There has been a concerted effort that continues to increase in intensity by the anti-Trump forces, a significant percentage made up on non-Republicans.
At the same time, many of the more vocal and intense supporters on the fringe are openly confrontational to the point of hostility and violence.
And Trump knows that this keeps him in the forefront of the media cycle, and reinforces his support. And if you have any doubts about that, ask yourself why is Trump's campaign manager Corey Lewandowski on the arena floor confronting protestors when his job should be on the stage with Trump, or behind the stage coordinating the campaign message.
George Wallace said:I guess you never viewed the link I provided that gave a non-partisan eye-witness account from a person curious as to what Trump had to say and was not a "die-hard" Trump supporter as you would brand anyone who attends Trump's "privately rented venues". Seems that the "Hate Harper" crowd have adopted a "Hate Trump" attitude to match that of many fanatics in the US.
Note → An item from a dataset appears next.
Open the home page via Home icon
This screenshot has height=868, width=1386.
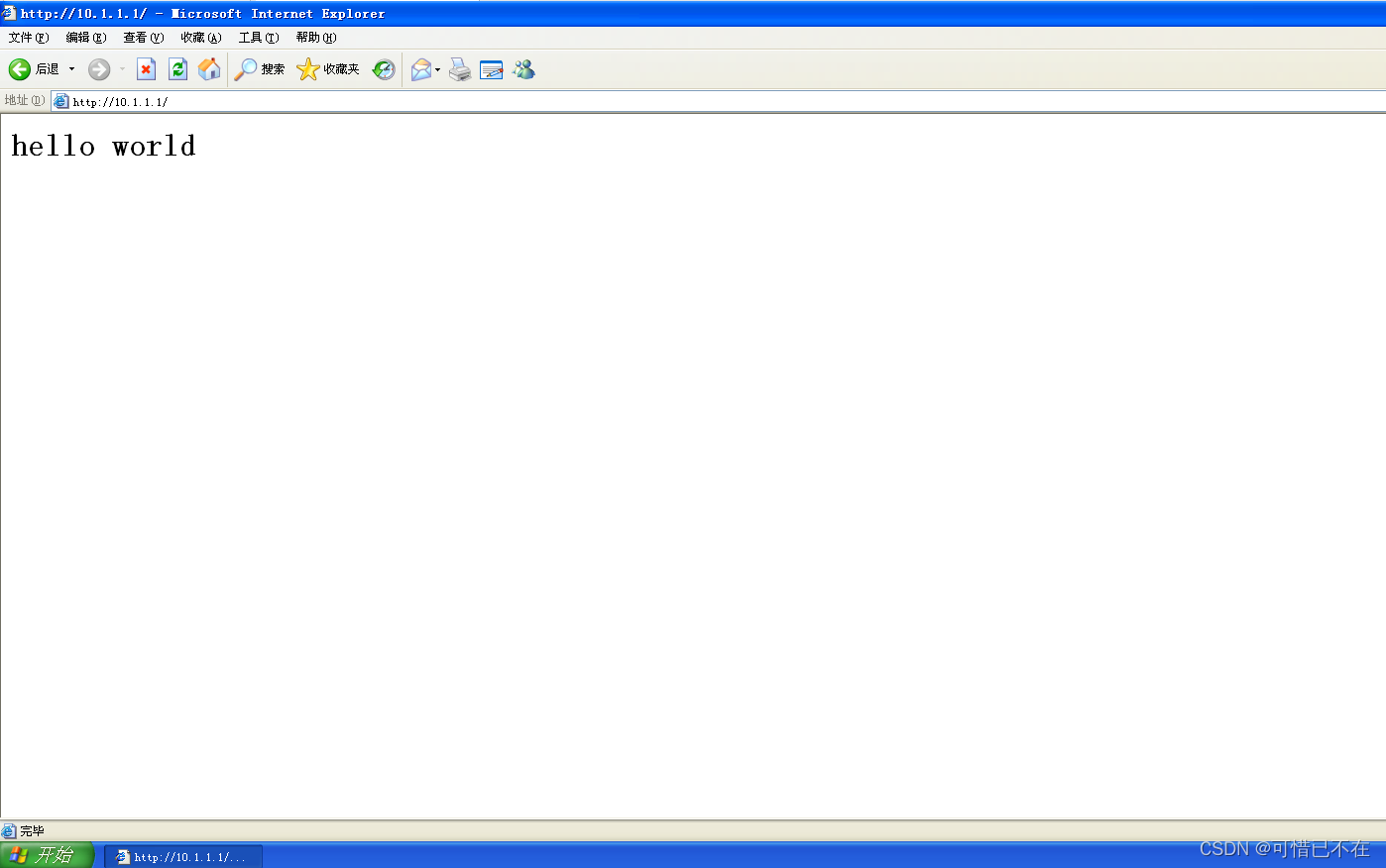pos(209,68)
cupper said:No, I did view the video. And it's one person's experience at one venue. And I do not dispute the accuracy of what the gentleman was saying. But for every example of this point of view, there is an example of the opposite point of view. Case in point was the assault on the protestor being lead out of a venue by an old guy who throws an elbow at the guy's head.
cupper said:I stand by my point that both sides carry blame. The anti-Trump protestors are upping their intensity with each new event and have gone from presenting an opposing viewpoint to only focusing on shutting down the message. But Trump stirs up the intensity by making statements such as he has about wanting to take a swing at a protestor. Or offering to pay for legal services in the defense of someone who might be arrested for assaulting a protestor. (Which flies in the face of any disclaimer that they announce prior to the start of the event)
Ah! So you are following the MSM version of what you saw. You don't know what caused the old guy to throw those punches. Did the protester spit on the old man or otherwise physically or verbally assault the old guy? You just go by the sound bit that the MSM shows you. EXACTLY what the guy said in that video, you are only seeing what the MSM want you to see.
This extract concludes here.